# REQUEST
Reproduce, word for word, every line of the items from the first line through the line that contains "(923, 380).".

╭──

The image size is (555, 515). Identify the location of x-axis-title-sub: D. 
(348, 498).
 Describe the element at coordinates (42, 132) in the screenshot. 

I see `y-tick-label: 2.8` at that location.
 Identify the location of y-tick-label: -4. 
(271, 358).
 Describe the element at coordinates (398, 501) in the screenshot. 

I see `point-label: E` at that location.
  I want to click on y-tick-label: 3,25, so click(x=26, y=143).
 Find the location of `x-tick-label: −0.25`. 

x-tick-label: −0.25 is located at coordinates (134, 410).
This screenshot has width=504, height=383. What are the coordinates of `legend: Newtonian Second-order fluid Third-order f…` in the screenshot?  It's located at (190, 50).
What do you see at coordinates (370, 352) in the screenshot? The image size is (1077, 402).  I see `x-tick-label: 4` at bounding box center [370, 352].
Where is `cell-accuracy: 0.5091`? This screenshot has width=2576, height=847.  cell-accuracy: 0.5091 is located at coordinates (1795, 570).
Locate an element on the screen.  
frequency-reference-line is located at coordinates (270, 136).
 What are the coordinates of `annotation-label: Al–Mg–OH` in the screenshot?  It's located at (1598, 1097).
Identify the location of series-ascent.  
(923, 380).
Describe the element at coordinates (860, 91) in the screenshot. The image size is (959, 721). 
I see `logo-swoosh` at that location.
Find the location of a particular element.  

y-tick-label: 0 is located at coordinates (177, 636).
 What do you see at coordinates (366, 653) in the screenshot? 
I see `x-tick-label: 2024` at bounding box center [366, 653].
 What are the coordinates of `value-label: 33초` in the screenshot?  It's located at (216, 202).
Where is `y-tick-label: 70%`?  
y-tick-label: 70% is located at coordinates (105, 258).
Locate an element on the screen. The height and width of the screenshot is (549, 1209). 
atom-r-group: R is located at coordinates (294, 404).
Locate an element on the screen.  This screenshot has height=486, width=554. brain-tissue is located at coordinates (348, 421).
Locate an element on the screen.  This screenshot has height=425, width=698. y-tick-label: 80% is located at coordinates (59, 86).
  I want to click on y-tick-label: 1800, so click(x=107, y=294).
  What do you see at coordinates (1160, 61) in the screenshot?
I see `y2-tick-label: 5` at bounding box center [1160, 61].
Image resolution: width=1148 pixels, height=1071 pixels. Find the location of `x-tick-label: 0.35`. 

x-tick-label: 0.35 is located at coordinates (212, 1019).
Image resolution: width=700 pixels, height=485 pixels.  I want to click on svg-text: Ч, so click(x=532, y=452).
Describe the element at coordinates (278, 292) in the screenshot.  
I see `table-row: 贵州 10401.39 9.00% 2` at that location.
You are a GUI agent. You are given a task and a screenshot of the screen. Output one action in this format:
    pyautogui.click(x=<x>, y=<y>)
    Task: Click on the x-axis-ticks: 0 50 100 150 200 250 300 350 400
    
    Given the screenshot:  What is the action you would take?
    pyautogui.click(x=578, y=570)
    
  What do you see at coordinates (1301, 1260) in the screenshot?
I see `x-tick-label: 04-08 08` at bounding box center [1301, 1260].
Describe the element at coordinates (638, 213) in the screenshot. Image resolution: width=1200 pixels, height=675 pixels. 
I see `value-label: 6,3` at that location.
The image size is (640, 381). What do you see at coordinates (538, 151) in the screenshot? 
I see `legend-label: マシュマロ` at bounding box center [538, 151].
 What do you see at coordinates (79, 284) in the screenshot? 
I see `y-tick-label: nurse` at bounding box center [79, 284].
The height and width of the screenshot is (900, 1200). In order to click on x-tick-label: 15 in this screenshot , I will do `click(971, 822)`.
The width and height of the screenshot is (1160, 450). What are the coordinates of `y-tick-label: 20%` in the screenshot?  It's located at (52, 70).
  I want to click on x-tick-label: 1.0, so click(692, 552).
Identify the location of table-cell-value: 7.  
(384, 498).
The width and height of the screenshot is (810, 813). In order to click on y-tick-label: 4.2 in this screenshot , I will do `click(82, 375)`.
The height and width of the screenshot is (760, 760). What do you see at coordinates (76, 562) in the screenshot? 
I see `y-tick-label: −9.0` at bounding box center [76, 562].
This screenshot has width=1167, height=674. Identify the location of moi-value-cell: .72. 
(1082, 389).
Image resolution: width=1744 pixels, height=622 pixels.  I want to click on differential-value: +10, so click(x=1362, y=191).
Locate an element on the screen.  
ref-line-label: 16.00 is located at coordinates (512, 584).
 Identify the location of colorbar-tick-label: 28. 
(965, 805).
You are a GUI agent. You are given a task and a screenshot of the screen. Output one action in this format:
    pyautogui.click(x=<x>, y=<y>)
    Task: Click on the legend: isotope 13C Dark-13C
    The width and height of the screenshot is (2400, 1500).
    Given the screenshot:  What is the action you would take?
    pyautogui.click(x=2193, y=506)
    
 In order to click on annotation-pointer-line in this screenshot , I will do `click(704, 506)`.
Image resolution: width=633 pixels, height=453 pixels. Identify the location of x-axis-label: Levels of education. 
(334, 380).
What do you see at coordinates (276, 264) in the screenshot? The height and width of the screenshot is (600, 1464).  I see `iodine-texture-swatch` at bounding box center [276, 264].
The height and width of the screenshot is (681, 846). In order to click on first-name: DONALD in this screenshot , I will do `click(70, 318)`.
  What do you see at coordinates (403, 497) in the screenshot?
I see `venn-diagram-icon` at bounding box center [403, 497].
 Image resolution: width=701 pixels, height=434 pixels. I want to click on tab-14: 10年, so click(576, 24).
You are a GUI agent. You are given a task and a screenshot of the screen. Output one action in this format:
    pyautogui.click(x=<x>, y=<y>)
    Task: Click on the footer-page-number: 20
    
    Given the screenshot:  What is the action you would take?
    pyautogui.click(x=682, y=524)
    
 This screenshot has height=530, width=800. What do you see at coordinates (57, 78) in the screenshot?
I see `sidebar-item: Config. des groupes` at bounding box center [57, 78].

╰──

# ANSWER SECTION
The image size is (555, 515). Identify the location of x-axis-title-sub: D. 
(348, 498).
 Describe the element at coordinates (42, 132) in the screenshot. 

I see `y-tick-label: 2.8` at that location.
 Identify the location of y-tick-label: -4. 
(271, 358).
 Describe the element at coordinates (398, 501) in the screenshot. 

I see `point-label: E` at that location.
  I want to click on y-tick-label: 3,25, so click(x=26, y=143).
 Find the location of `x-tick-label: −0.25`. 

x-tick-label: −0.25 is located at coordinates (134, 410).
This screenshot has width=504, height=383. What are the coordinates of `legend: Newtonian Second-order fluid Third-order f…` in the screenshot?  It's located at (190, 50).
What do you see at coordinates (370, 352) in the screenshot? The image size is (1077, 402).  I see `x-tick-label: 4` at bounding box center [370, 352].
Where is `cell-accuracy: 0.5091`? This screenshot has width=2576, height=847.  cell-accuracy: 0.5091 is located at coordinates (1795, 570).
Locate an element on the screen.  
frequency-reference-line is located at coordinates (270, 136).
 What are the coordinates of `annotation-label: Al–Mg–OH` in the screenshot?  It's located at (1598, 1097).
Identify the location of series-ascent.  
(923, 380).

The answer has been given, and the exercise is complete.